I need to parse dates and have a cases like "31/02/2018":

library(lubridate)
> dmy("31/02/2018", quiet = T)
[1] NA

This makes sense as the 31st of Feb does not exist. Is there a way to parse the string "31/02/2018" to e.g. 2018-02-28 ? So not to get an NA, but an actual date?

Thanks.

1
No, there isn't (because it is not an actual date). You can subset and replace it.Roland
Is this a XY problem?Rui Barradas
@RuiBarradas So what is the X in your opinion?c0bra
To have those values recorded or somwhow show up .Rui Barradas
@RuiBarradas blame the one, who filled the survey... or the one who did not set up a format filter. your choice. ;)c0bra

1 Answers

1
votes

We can write a function assuming you would only have dates which could be higher than the actual date and would have the same format always.

library(lubridate)

get_correct_date <- function(example_date) {
  #Split vector on "/" and get 3 components (date, month, year)
  vecs <- as.numeric(strsplit(example_date, "\\/")[[1]])

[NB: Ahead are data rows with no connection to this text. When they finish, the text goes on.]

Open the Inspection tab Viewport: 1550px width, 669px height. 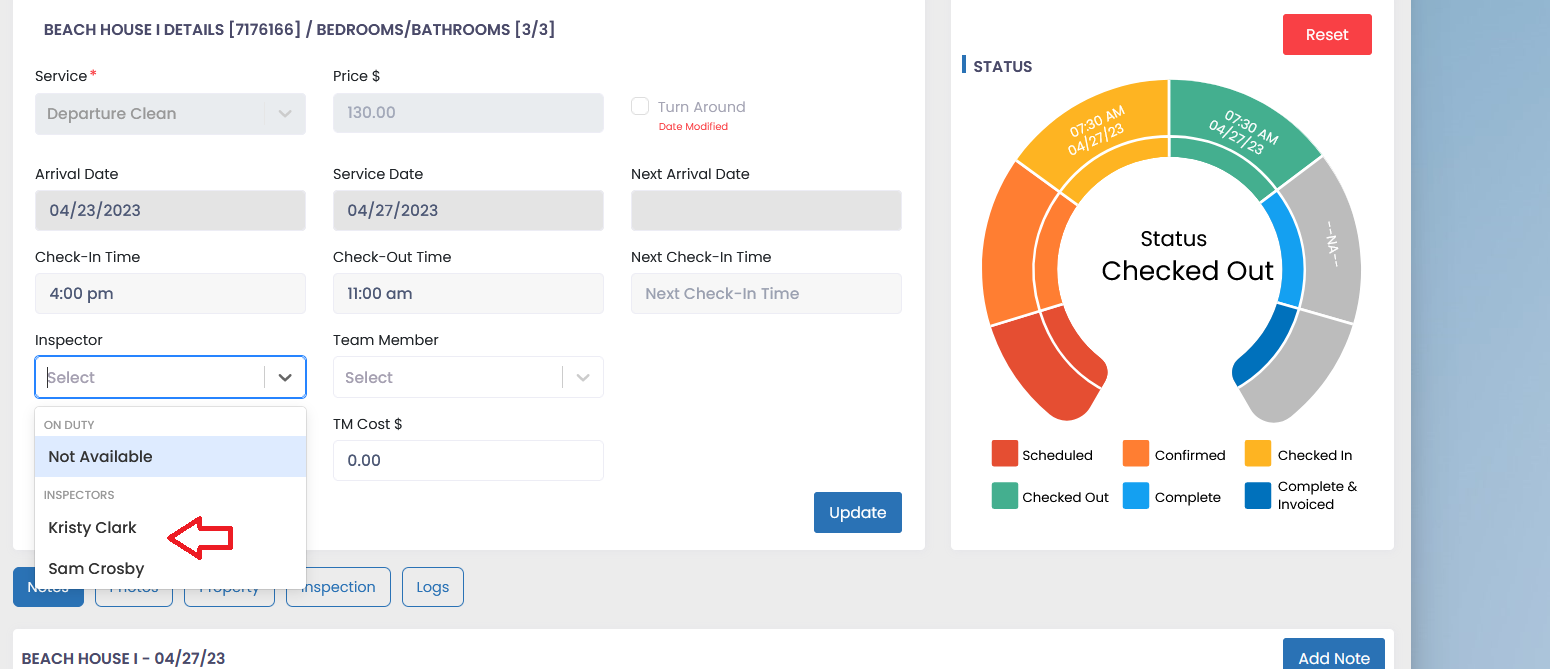click(337, 587)
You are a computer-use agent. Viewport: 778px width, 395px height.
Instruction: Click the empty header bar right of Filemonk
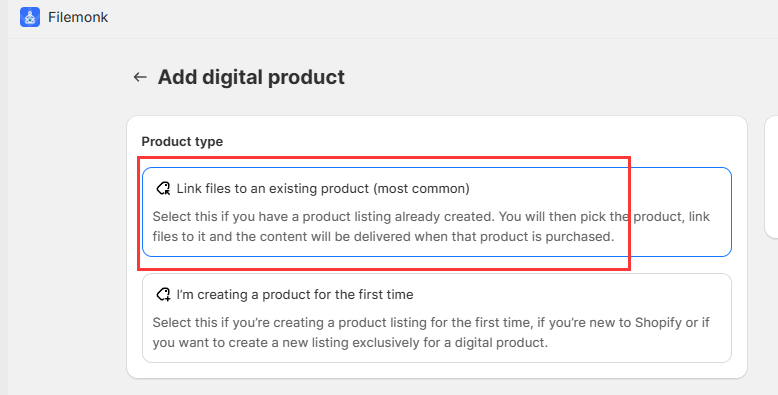click(x=442, y=19)
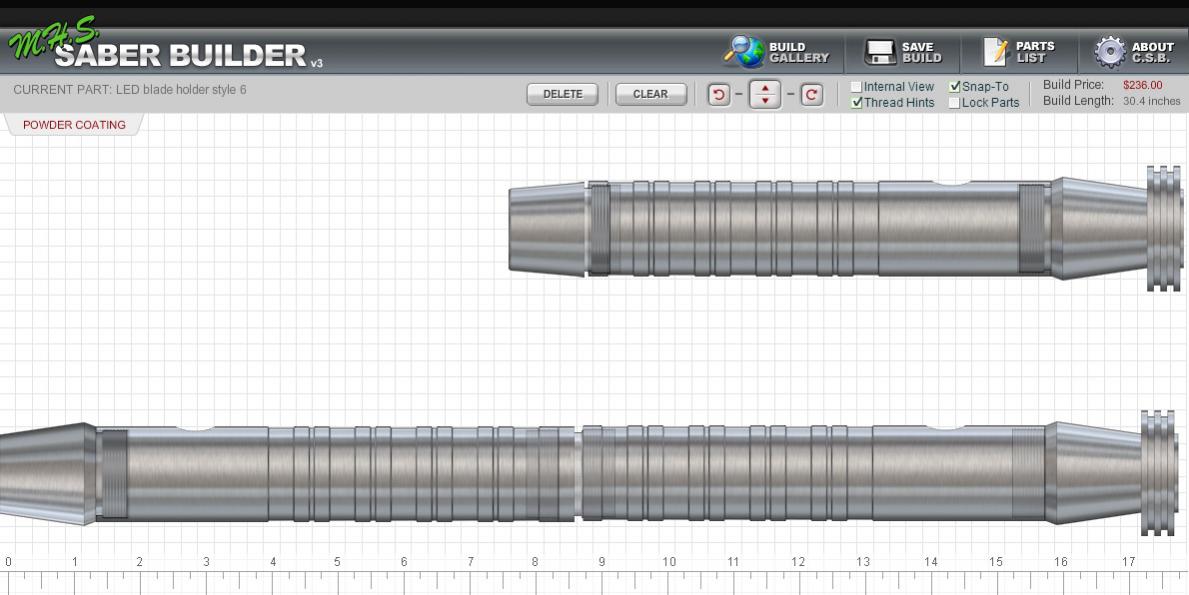
Task: Enable the Internal View checkbox
Action: coord(856,87)
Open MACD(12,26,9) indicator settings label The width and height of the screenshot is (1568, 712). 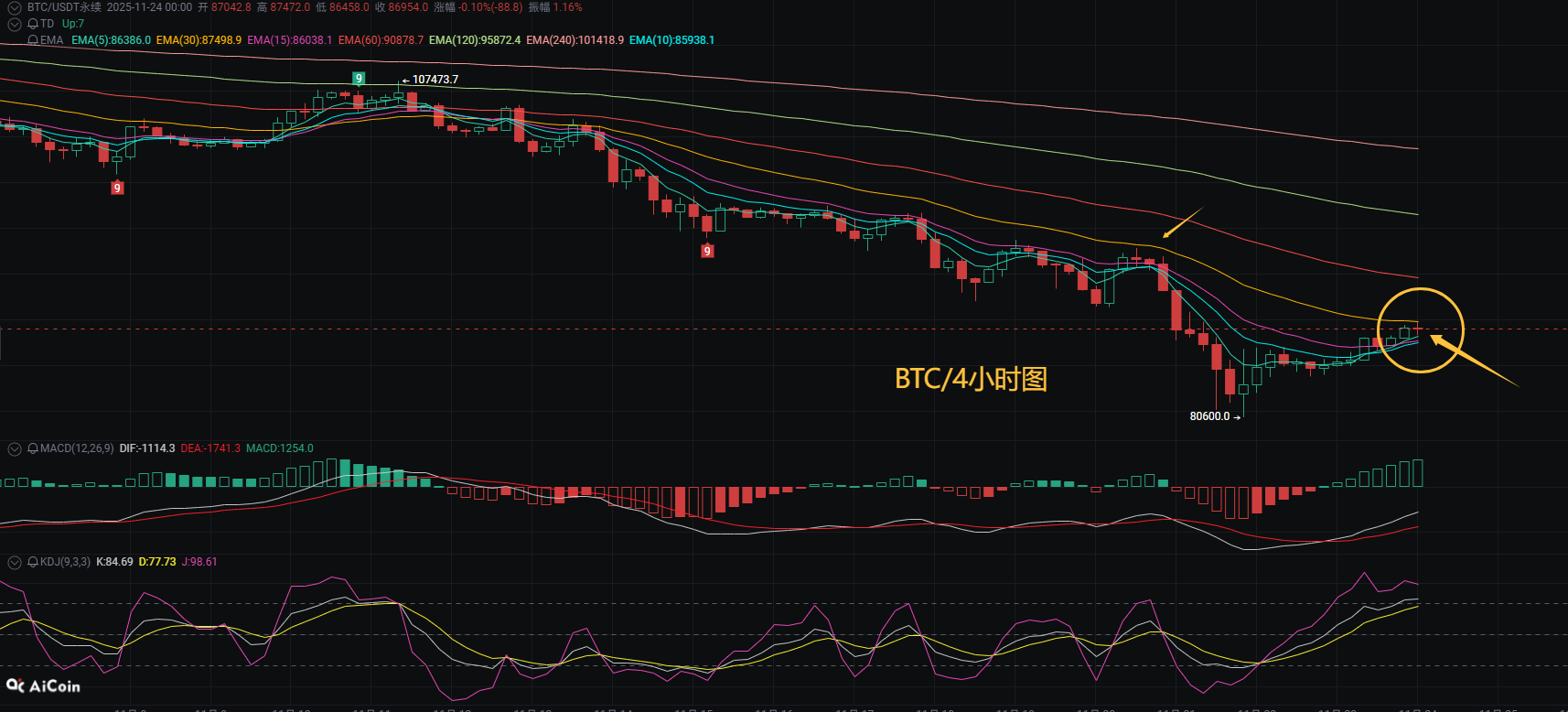[77, 448]
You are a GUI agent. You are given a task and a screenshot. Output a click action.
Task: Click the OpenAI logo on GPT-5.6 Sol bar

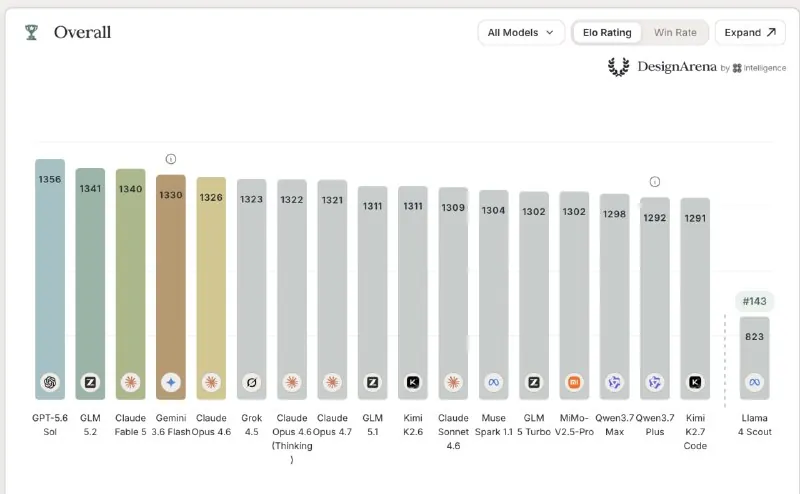pyautogui.click(x=50, y=382)
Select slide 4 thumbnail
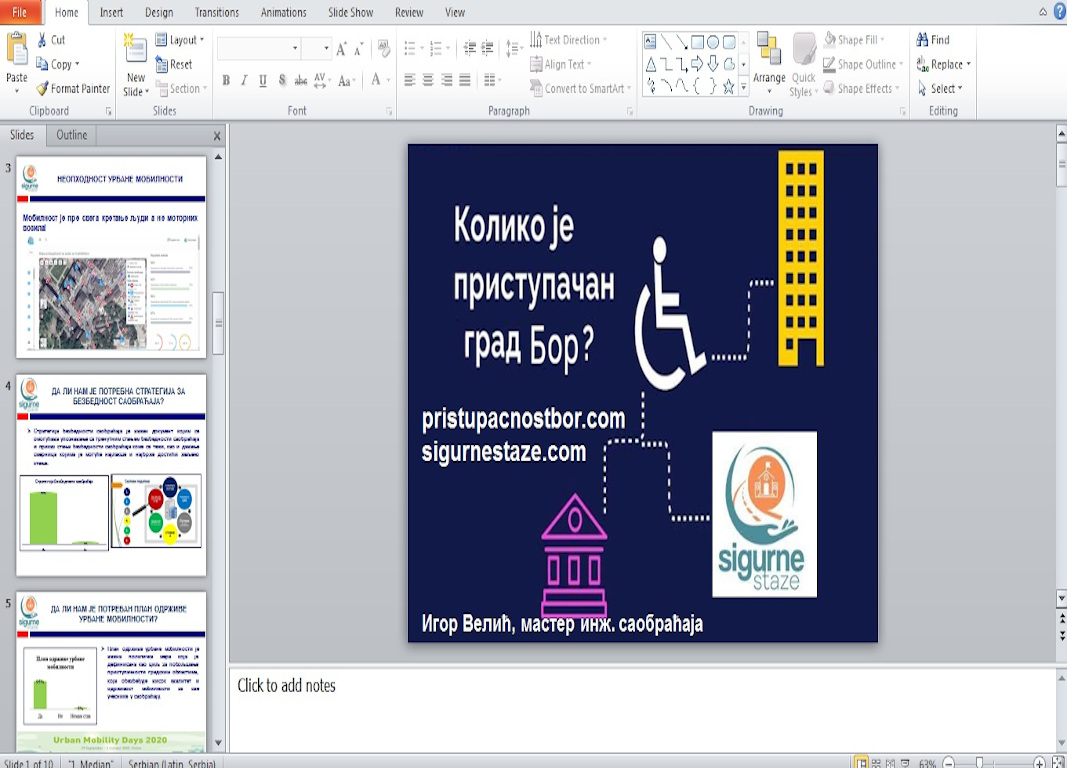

  #Check number of days in that month
  last_day_of_month <-  days_in_month(vecs[2])

  #If the input date is higher than actual number of days in that month
  #replace it with last day of that month
  if (vecs[1] > last_day_of_month)
    vecs[1] <- last_day_of_month

  #Paste the date components together to get new modified date
  dmy(paste0(vecs, collapse = "/"))
}


get_correct_date("31/02/2018")
#[1] "2018-02-28"

get_correct_date("31/04/2018")
#[1] "2018-04-30"

get_correct_date("31/05/2018")
#[1] "2018-05-31"

With small modification you can adjust the dates if they have different format or even if some dates are smaller than the first date.